Vacaville, California, United States | Established. Jan 01, 2015 | SELF

Vacaville, California, United States | SELF
Established on Jan, 2015
Band Pop Soul


This band has not uploaded any videos
This band has not uploaded any videos



"Music As Sport"

Anyone who knows me well knows that I love sports, especially tennis. But, I also love music. So when the opportunity to write about both those things arose, I had to serve that opportunity, and in the process, I had to sing my feelings.

My chance has come with the release of a wonderful new album by a wonderful new musical artist. The album, Onward (, is an EP of four meticulously and beautifully crafted songs by 23-year-old Bay Area singer-songwriter, Lyndsey Elm.

Elm first got some national notice when she appeared last fall on The Voice – NBC’s Emmy-winning reality show singing contest – becoming one of the few performers to get the voice of approval from all four of that show's judges. I have been singing her praises ever since.

What I find remarkable about Elm's debut work is that there is nothing merely "debut" about it: nothing merely "promising" or "good for a newbie" or whatever. A bit like Hemingway when he debuted himself to the world at age 23, as a fully formed artist showing us his first stories of fiction, Elm has created here songs of stunning skill and maturity.
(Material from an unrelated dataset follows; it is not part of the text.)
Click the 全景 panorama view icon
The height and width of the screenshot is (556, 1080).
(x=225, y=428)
Onward is mostly pop, and it packs a pop and then some. The EP's quartet of songs is lyric-driven: they tell strong, compelling stories and paint vivid pictures. A loving spirit arches over and shines throughout, like a sunny rainbow – one completely fresh and authentic. So, to begin my tennis talk: point for Elm.
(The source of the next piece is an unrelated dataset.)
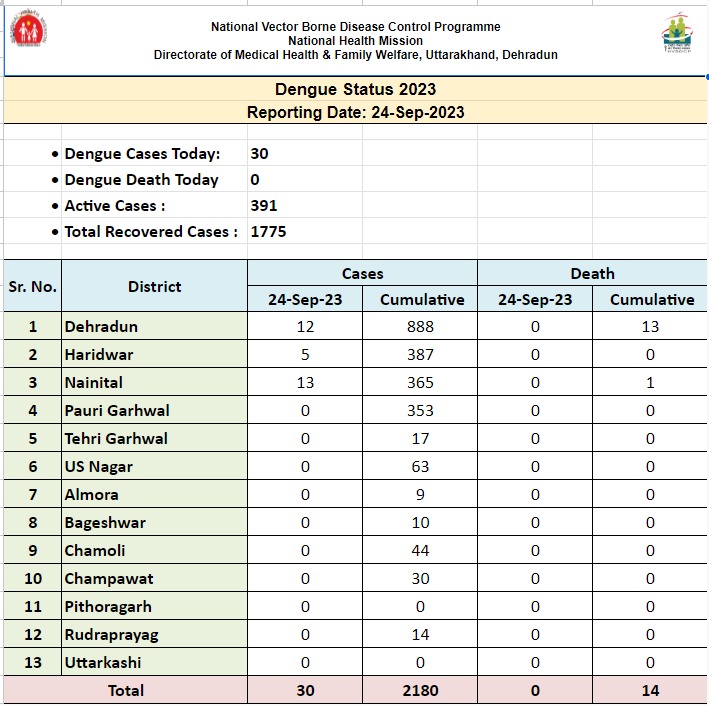Select US Nagar's cumulative cases cell 63

pos(420,467)
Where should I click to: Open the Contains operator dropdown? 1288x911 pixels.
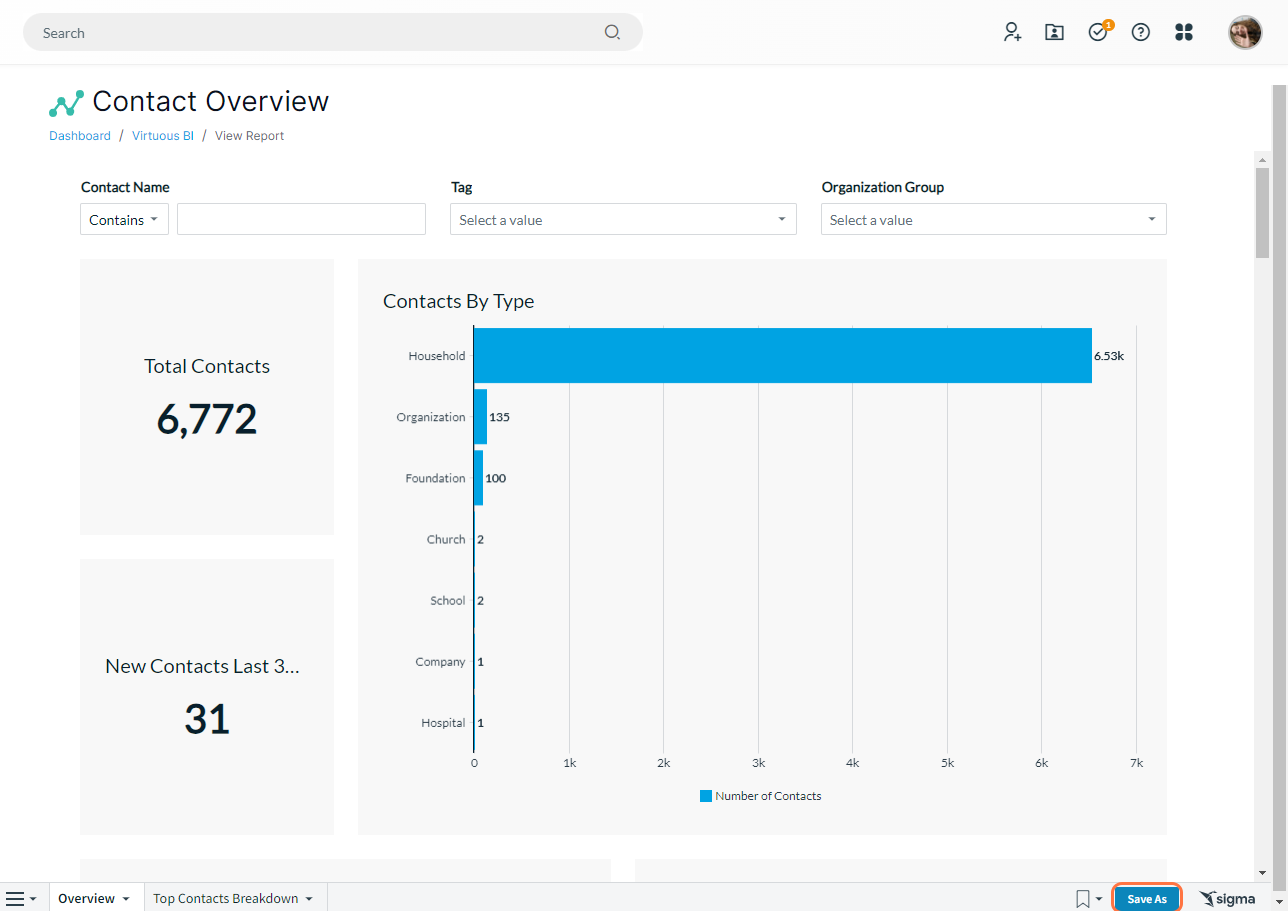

The production on the album is superb and is the work of Elm's creative partner, Tim Atlas, like her a Voice Season 9 alum. And, it was produced within the modest confines of a home musical studio. Elm says he's a musical genius. Point for Atlas.

Elm, however, remains firmly at the helm and envisioning where she wants to take the sound. Another point for Elm.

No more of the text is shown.